Where were these water beasts going with their questions? “I conducted many experiments. Some were successful. Some were not.”
“We want your DNA. Vampire DNA.”
Cruen couldn’t quell the immediate expression of disgust. “Why?”
“We’d like to experiment too.” The boy glanced around at the small party gathered. “We’d like to see what kind of creatures we can grow from our DNA and yours. There are so many of us who lack power and strength. Our animals are weak by nature, which in turn makes us weak as shifters. We want what the lions have, the bears. We want that strength and the ability to fight our enemies and protect our own.”
The boy, who may not have been a boy at all but a small, weak shifter adult, eyed him seriously. “This would be our secret, of course. The faction leaders would not approve.”
Cruen stared long and hard at the male. He understood the shifters’ desire to be more than what they were, but he wasn’t sure he approved. They were the equivalent of an Impure in his mind, and he would not hand over pure blood or anything to make them stronger and more powerful. And yet these creatures had the magic flesh—
“We’ve heard about a hybrid who’s here in the Rain Forest,” said an older female to the boy’s left. “A water shifter like us—”
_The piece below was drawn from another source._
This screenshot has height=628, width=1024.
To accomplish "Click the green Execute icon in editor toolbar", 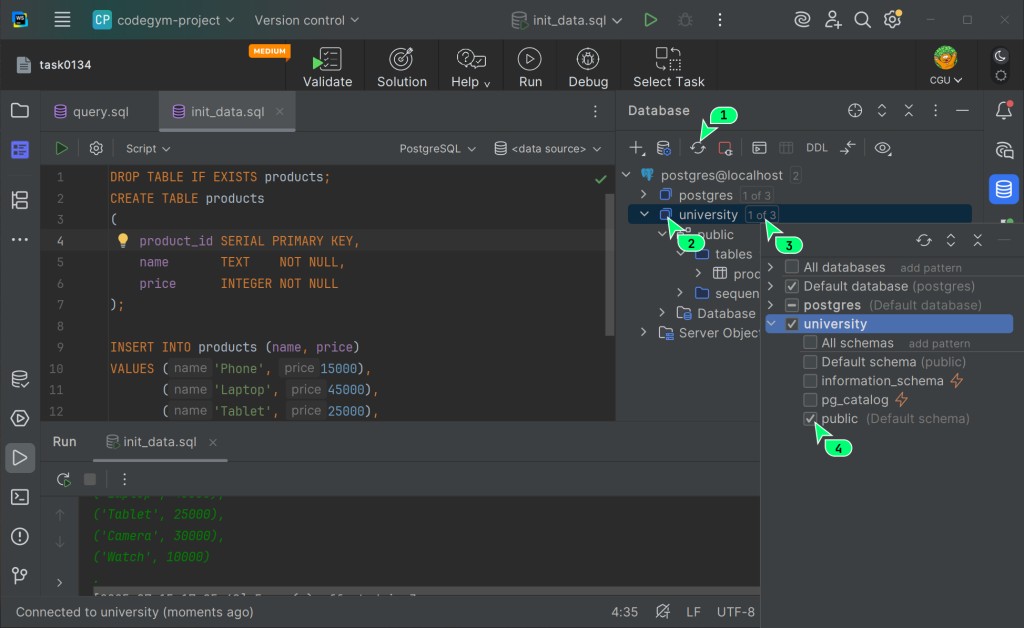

“Helo,” Cruen supplied readily.
“Is that his name?”
“He isn’t exactly like you.” No. He wasn’t. Cruen hesitated. Perhaps . . . yes, perhaps that would satisfy. Giving up Pureblood vampire DNA went against everything he stood for. But mutore . . . “I could get you the water beast’s DNA. In fact, I might be able to bring him to you.”
As all the other water shifters started talking at once, the young male’s eyes widened. “Yes, that would do well. He is part vampire. But would he come? Would he keep what we’re trying to do a secret?”
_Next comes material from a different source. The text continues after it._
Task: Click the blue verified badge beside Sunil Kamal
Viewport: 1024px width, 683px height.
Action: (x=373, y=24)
“I’m not sure.” Cruen waited for their faces to fall from disappointment and then added, “But with the right amount of flesh paid to me, I can make sure that after you’re done with him, he doesn’t have the ability to reveal anything to anyone ever again.”
The desire to feel nothing had been viciously stolen by the overpowering desire to feel everything.
With her.
His hands spread wide on the glass, Syn stood at the doors leading to the terrace and stared out at the New York City skyline. It was ungodly late and snow was falling on the terrace floor in heavy flakes. What had he done? Stealing her away from the Rain Forest and her family? Thinking he could take care of her and the balas? Didn’t he get it that existing was the only thing available to him? He hadn’t been saved from the sun, from following Juliet, to have another chance at life and happiness.
He swiped at the condensation building on the glass. All he deserved was the chance to make things right, pay his toll for failing Juliet. And that toll was the complete and total destruction of Cruen.